# [To do]
Only the lines from the one containing "Screen dimensions: 743x803" through the final line below belong in the output, copied exactly and without pictures.

# [Records supplied]
============================================================
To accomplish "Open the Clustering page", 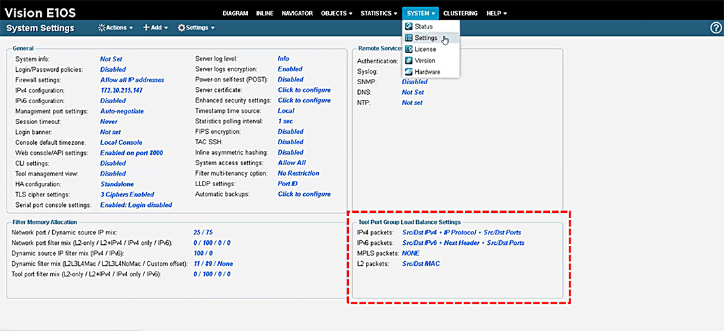I will 460,13.
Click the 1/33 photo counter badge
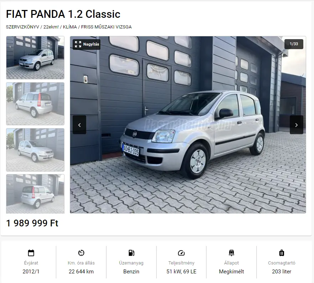This screenshot has height=283, width=314. tap(294, 44)
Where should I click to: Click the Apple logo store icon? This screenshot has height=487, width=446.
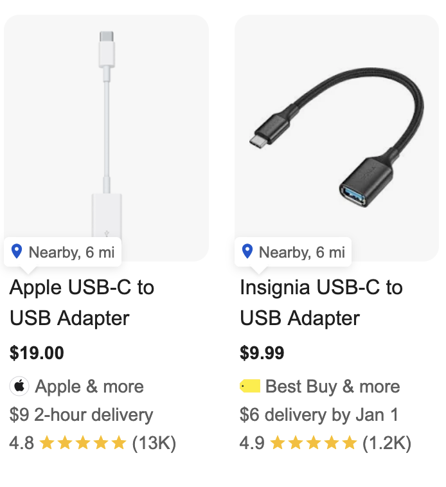coord(19,386)
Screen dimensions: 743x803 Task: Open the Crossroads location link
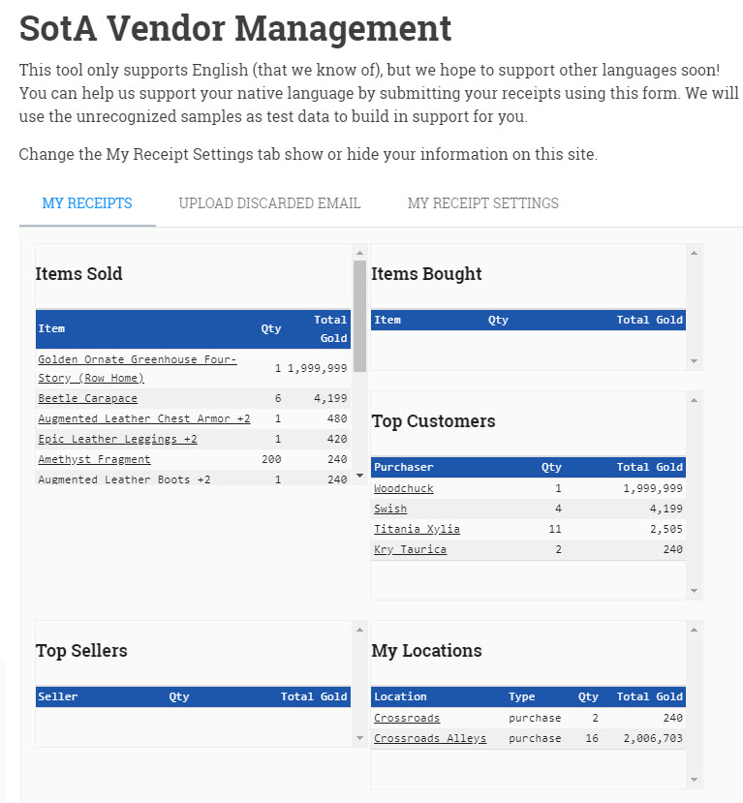[x=407, y=718]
============================================================
# [Expected output]
Screen dimensions: 743x803 Task: Open the Crossroads location link
[x=407, y=718]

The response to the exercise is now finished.